Binomial Distributions

A statistical experiment often consists of a repeated number of trials, and the presence or absence of some characteristic is observed at each trial. The presence of the characteristic is generically called a "success". Let the discrete random variable $X$ represent the number of "successes". Then $X$ has a binomial distribution when the following four properties are satisfied.

There are two possible outcomes for each trial, "success" and "failure".
The probability of a success is constant.
The trials are independent.
The number of trials is fixed.

A very great many situations meet the requirements for using the binomial distribution.

The Formulas

In a binomial distribution, if $n$ is the number of trials, $p$ is the probability of a success, and $x$ is the number of successes, then the following formulas apply.

\begin{align} P(x) &=\left( {}_n C_x \right) p^x (1-p)^{n-x} \\ M(t) &= \left[pe^t + 1 - p \right]^n \\ E(X) &= np \\ Var(X) &= np(1-p) \end{align}

Rolling Several Dice

In the game of dice basketball, a player rolls eight dice. What is the probability that five of the dice are fours? How many fours should we expect, and what is the standard deviation for the number of fours?

Since we are interested in "fours", then a success is a four. There are two outcomes on each die, namely "fours" and "not fours". The probability of a success is $p=\dfrac16$, and is constant. There are eight trials in this experiment, so $n=8$, and the trials are independent. Therefore all of the conditions for using the binomial distribution have been met.
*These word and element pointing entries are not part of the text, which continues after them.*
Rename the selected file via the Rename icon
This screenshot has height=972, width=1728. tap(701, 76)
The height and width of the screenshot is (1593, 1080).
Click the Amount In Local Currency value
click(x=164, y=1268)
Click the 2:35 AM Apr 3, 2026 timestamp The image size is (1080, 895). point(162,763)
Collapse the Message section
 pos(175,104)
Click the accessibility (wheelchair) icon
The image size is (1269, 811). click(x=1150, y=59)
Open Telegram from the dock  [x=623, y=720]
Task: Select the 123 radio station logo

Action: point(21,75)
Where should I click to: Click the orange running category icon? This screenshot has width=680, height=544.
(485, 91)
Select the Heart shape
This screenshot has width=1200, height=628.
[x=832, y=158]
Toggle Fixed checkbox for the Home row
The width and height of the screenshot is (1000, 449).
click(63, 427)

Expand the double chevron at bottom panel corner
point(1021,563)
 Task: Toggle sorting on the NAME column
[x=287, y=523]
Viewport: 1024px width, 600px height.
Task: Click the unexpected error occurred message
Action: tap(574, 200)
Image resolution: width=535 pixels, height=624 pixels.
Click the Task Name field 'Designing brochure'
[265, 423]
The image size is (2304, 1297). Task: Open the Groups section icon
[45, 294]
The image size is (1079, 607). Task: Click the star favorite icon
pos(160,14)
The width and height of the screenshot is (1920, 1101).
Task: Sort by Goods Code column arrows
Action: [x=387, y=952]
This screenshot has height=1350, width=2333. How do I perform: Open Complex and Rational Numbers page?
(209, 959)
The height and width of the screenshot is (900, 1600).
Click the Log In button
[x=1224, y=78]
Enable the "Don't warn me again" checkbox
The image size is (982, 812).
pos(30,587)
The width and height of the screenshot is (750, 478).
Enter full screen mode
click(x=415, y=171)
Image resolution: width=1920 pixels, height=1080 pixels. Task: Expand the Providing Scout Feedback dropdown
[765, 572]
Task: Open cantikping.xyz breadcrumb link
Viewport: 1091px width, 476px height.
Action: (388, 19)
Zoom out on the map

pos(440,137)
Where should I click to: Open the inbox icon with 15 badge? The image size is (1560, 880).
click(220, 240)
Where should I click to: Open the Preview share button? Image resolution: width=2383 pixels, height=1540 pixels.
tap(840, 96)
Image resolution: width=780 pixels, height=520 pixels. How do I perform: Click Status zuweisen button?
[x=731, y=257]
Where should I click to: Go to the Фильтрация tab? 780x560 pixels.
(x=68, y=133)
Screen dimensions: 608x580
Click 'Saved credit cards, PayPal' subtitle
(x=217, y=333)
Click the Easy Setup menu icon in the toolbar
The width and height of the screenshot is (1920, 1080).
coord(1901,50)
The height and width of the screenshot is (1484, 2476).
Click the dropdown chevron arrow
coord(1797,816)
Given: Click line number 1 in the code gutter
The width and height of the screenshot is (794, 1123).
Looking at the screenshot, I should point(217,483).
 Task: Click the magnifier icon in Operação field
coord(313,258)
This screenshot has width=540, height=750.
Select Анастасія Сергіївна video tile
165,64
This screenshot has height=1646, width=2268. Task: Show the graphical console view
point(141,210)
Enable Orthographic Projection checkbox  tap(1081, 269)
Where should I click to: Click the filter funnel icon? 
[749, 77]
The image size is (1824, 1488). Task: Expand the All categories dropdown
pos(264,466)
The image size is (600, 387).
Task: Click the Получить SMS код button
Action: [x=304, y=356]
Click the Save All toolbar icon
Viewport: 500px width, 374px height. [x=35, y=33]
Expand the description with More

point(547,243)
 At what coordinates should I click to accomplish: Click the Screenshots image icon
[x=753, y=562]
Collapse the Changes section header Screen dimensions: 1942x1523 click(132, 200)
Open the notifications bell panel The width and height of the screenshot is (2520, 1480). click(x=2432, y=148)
To determine the probability that five of the dice are fours, we use $x=5$. This gives $P(X=5) = \left( {}_8 C_5 \right) \left(\dfrac16\right)^5 \left(\dfrac56\right)^3 = \dfrac{7000}{1679616} \approx 0.0042$. The expected value is $E(X) = 8\left(\dfrac16\right) = \dfrac43 \approx 1.3333$ fours, and the standard deviation is $\sigma = \sqrt{ 8\left(\dfrac16\right)\left(\dfrac56\right)} = \dfrac{\sqrt{10}}{3} \approx 1.0541$ fours.

Selecting With Replacement

A bag of 20 jellybeans includes 9 red, 5 green, 4 yellow, and 2 orange jellybeans. Seven jellybeans are selected with replacement. Find the probability that three of the seven are red. What is the expected number of red jellybeans, and the standard deviation?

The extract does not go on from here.